Первая, короткая часть этой книги касается Мексики. Я хотел напомнить читателям о событиях 1990–1996 годов, о которых рассказывал в «Дневнике возвращения». Вторая часть — описание моей жизни с детства до отъезда из Польши.
Прошу не искать в книге эротических эпизодов моей биографии, потому что их тут нет. Я согласен, что такого рода близость между мужчиной и женщиной — самое важное в жизни, но избегаю этой тематики из-за абсолютно интимного характера подобных отношений, а также из-за существующей в нашей литературе несправедливости: в то время как мужчины во всеуслышание распространяются на эту тему, женщины в основном помалкивают, хотя у многих из них наверняка есть что сказать. Подобная односторонность свидетельств заставляет меня сомневаться в их подлинности. Зная мужчин, я знаю и их склонность к хвастовству, почему и привык читать их мемуары, по меньшей мере, с недоверием.
В моих воспоминаниях встречаются известные и не очень известные лица, а также разные ситуации, в которые мне случалось попадать. Может статься, я невольно исказил какие-то факты и рассказал о них не совсем так, как это происходило в действительности. В таком случае прошу читателей меня извинить.
Валтасар, vel Славомир Мрожек
Из Мексики в Краков
Семь лет жизни я провел в Мексике, а в апреле 1996 года принял решение вернуться в Польшу. Чтобы потом не отступить от принятого решения, я немедленно объявил о нем в газете «Дзенник польски», в цикле очерков под названием «Дневник возвращения». Очерки публиковались в Польше до 2 августа 1996 года. В них я рассказывал о своих впечатлениях, касающихся как Мексики, так и Польши.
После отъезда из страны — 7 июня 1963 года — я все меньше понимал, что там происходит. Прошло пятнадцать лет, прежде чем я снова оказался в Польше — уже с французским паспортом. Пробыл в ней тогда всего две недели — слишком мало, чтобы узнать страну заново.

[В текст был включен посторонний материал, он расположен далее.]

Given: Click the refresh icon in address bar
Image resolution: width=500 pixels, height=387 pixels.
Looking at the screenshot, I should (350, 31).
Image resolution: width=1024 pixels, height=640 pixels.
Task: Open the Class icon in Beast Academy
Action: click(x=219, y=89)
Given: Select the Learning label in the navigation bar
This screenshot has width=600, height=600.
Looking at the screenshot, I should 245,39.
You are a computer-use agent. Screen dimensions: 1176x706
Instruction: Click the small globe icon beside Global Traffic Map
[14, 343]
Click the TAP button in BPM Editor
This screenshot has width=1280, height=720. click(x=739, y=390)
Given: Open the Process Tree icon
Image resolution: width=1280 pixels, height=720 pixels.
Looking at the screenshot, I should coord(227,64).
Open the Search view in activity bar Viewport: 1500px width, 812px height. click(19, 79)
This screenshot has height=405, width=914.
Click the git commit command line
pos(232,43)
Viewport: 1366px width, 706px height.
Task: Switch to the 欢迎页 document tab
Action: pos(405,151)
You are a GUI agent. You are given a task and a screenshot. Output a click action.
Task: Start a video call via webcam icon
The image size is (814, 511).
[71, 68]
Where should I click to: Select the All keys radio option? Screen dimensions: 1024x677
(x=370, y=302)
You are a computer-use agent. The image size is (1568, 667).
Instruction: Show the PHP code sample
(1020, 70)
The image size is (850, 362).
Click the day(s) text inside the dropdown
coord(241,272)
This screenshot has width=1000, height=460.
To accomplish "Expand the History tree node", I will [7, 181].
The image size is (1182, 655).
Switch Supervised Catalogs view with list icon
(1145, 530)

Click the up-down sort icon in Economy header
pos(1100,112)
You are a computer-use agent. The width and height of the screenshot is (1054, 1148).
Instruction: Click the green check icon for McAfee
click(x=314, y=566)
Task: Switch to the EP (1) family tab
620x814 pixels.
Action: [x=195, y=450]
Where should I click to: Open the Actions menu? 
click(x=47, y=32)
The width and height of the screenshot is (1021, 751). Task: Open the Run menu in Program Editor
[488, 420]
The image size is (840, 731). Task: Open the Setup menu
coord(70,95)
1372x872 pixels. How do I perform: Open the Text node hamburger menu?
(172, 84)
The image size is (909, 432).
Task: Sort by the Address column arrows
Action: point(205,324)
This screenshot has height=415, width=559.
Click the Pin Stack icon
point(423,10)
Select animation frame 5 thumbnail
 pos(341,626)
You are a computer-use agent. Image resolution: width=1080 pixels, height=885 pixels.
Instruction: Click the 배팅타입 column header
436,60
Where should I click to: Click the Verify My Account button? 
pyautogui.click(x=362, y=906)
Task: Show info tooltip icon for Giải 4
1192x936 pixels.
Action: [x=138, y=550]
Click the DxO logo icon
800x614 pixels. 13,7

Однако мне показалось, что польская реальность если даже не возвращается к норме, то, по крайней мере, поворачивает к лучшему. Дело шло к возникновению «Солидарности», в Польше становилось все интереснее. Потом я приехал в Польшу в 1980 году, в октябре. И не знал, возвращаясь в Париж, что уже 13 декабря 1981 года там будет введено военное положение.